Eventually, the L.A. tech ecosystem emerged with the first wave of mentors who had done A, B, C and D funding rounds. “You started to have people who actually knew how to do these jobs, who knew what product management was,” he said. “Not just developers, but developers who had operated at scale.”
Miller recalled that it was mostly advice that was available, versus actual capital. But it helped that the cost of starting a business went down dramatically, thanks to advances in cloud technology, though it remains very expensive to scale a company.
By 2008, with a solid team in place and venture capital finally coming through in 2007, Miller had tripled his enterprise software business. Today, Cornerstone is a public company serving 45 million users. The scrappy startup went from a 2,000-square-foot space to its current 120,000-square-foot Santa Monica headquarters.

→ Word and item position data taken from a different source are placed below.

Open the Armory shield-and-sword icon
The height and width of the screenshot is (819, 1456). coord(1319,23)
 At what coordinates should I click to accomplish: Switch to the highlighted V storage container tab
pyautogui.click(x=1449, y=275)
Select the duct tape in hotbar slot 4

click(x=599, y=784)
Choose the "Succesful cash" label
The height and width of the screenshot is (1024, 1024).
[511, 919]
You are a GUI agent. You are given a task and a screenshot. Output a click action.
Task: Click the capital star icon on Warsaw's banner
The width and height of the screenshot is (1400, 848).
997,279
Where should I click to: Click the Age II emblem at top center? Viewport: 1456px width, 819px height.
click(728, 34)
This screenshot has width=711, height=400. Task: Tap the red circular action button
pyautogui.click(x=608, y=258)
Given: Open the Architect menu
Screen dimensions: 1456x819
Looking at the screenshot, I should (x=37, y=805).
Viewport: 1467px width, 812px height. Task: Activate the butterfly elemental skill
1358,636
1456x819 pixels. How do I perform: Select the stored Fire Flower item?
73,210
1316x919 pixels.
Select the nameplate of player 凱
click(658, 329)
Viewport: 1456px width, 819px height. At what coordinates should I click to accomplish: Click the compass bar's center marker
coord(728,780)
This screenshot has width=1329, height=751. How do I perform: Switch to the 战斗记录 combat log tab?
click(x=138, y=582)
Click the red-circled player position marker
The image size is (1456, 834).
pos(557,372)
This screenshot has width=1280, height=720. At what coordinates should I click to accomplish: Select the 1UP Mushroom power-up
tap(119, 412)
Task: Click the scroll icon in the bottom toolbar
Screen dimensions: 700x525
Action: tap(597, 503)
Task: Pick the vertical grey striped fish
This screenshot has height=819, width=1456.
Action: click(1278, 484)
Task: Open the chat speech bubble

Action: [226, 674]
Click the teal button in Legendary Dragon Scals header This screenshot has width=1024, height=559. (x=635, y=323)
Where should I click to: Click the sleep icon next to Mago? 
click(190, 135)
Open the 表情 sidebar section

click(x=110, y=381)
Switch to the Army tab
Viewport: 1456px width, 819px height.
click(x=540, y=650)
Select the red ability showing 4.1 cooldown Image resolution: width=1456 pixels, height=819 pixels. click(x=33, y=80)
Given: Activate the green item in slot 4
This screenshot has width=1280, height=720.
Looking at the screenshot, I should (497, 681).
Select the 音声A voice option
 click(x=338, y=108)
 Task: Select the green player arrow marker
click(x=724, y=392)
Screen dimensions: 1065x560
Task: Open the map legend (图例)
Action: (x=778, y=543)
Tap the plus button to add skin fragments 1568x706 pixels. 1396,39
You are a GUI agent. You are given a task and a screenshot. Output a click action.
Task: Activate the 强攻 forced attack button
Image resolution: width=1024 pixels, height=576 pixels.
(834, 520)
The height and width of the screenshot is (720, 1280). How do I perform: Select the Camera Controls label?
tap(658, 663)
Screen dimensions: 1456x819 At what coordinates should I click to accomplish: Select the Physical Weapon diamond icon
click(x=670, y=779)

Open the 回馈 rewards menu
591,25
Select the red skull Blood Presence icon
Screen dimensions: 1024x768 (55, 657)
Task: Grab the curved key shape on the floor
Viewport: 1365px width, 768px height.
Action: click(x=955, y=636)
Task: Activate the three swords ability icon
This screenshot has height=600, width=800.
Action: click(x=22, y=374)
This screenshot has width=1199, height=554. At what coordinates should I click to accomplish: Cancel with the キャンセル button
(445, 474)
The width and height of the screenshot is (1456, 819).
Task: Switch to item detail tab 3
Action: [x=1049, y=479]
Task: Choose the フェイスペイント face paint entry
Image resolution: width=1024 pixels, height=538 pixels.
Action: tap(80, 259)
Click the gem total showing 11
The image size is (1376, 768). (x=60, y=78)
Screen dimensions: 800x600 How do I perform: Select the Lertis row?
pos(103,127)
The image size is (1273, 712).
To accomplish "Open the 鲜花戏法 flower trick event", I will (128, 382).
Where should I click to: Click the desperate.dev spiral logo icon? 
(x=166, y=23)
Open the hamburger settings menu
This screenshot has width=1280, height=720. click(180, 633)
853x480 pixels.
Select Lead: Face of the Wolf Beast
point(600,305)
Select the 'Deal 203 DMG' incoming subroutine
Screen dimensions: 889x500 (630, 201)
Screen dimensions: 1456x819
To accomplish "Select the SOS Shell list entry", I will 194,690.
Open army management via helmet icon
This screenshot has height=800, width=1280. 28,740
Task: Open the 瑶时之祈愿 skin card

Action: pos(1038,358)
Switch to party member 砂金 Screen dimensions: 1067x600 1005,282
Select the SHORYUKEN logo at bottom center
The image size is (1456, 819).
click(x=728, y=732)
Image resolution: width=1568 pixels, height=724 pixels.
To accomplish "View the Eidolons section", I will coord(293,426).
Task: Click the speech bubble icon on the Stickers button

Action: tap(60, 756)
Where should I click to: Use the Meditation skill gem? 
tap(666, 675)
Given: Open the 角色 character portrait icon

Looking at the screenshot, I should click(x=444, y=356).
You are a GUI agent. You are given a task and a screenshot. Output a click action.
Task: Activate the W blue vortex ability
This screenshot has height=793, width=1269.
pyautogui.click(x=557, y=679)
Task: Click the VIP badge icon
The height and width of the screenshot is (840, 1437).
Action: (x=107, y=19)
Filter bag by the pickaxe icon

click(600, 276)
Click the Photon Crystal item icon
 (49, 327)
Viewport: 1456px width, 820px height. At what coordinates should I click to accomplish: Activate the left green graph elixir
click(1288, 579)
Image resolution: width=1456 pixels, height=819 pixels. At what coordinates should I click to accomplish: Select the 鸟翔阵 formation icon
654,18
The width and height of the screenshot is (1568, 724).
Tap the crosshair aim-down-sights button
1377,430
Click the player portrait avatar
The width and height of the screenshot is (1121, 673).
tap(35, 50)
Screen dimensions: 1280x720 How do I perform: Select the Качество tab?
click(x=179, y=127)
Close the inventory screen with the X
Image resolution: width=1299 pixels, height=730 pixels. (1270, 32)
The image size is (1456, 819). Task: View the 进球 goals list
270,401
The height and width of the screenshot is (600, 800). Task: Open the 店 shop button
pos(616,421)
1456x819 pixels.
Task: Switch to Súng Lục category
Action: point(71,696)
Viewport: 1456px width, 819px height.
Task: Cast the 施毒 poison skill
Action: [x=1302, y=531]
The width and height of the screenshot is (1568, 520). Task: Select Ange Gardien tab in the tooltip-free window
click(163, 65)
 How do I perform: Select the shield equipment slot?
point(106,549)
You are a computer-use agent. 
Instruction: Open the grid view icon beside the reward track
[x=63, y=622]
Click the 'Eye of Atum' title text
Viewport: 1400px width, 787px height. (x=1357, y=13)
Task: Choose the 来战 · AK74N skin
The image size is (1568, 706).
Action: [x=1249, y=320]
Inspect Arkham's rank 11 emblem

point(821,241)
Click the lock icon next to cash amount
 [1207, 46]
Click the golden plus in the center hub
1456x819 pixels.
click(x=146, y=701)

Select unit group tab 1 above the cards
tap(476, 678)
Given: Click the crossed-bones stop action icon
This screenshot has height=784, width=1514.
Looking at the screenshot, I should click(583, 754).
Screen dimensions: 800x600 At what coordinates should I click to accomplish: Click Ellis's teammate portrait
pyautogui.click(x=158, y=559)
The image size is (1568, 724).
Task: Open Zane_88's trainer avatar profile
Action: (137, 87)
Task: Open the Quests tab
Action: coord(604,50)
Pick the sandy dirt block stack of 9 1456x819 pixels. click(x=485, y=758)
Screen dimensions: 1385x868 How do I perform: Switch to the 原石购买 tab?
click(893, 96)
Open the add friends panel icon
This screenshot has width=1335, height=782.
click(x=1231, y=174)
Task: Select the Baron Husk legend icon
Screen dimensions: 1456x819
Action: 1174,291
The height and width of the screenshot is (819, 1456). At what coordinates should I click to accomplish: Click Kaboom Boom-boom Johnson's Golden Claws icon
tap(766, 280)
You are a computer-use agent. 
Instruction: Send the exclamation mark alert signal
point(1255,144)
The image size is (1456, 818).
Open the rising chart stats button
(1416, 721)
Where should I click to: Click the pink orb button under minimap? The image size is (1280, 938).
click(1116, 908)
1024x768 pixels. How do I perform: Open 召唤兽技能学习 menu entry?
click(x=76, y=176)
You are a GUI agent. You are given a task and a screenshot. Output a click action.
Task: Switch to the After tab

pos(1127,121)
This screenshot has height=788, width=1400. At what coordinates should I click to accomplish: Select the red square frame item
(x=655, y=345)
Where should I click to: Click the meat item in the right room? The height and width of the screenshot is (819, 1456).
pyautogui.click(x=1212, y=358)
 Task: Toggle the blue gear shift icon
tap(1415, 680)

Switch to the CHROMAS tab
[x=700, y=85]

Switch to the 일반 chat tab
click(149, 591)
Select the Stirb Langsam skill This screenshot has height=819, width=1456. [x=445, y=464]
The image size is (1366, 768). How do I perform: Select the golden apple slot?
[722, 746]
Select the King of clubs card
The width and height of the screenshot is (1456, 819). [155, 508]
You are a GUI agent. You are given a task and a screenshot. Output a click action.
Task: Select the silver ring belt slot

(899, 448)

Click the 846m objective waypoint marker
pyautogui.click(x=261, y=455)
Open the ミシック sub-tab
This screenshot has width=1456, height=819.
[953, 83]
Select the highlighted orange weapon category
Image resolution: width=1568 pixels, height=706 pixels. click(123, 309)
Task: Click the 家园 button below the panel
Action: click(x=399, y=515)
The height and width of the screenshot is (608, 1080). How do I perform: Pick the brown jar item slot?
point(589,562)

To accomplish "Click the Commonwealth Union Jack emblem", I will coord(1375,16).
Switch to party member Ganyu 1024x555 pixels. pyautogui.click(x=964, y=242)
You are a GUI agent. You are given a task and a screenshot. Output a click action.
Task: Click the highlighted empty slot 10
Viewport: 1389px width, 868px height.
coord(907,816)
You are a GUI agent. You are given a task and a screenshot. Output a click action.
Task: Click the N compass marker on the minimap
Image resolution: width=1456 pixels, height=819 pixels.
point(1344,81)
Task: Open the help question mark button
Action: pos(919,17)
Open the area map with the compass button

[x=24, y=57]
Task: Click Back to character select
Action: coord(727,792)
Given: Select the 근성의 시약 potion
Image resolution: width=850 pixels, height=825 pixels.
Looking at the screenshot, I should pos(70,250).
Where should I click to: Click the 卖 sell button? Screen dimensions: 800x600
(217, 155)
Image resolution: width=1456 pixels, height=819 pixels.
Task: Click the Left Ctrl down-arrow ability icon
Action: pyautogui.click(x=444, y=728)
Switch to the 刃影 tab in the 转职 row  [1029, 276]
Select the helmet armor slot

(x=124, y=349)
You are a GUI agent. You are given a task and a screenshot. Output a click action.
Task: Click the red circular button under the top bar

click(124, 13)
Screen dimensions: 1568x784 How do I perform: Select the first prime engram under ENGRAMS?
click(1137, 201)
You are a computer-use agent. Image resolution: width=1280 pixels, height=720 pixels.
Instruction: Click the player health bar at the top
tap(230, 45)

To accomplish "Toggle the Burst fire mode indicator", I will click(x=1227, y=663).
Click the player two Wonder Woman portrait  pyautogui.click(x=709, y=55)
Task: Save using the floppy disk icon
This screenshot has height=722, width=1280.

“Capital here is increasing, not decreasing,” Miller said. By 2018, $6.4 billion in VC funding had been raised in Los Angeles and Orange County. The region sees an increase in general funding from both companies and banks: “ All the banks are now talking about L.A.,” Miller said. And real estate brokers are now laser-focused on tech leases.
Cornerstone’s innovation fund supports an accelerator focused on investing in and collaborating with the next generation of cloud startups. The company engages the L.A. professional community through a tech summit designed to encourage collaboration.
“This is a really good time to be in L.A.,” said Miller, who also leads the board of the Cornerstone OnDemand Foundation and is chairman of Team Rubicon, a leading veterans’ services organization. “You have a number of companies lined up to go public, many successful exits — billion-dollar-plus exits. We’re seeing a really successful ecosystem. You have more and more people qualified to do these jobs. This is very much a virtuous cycle.”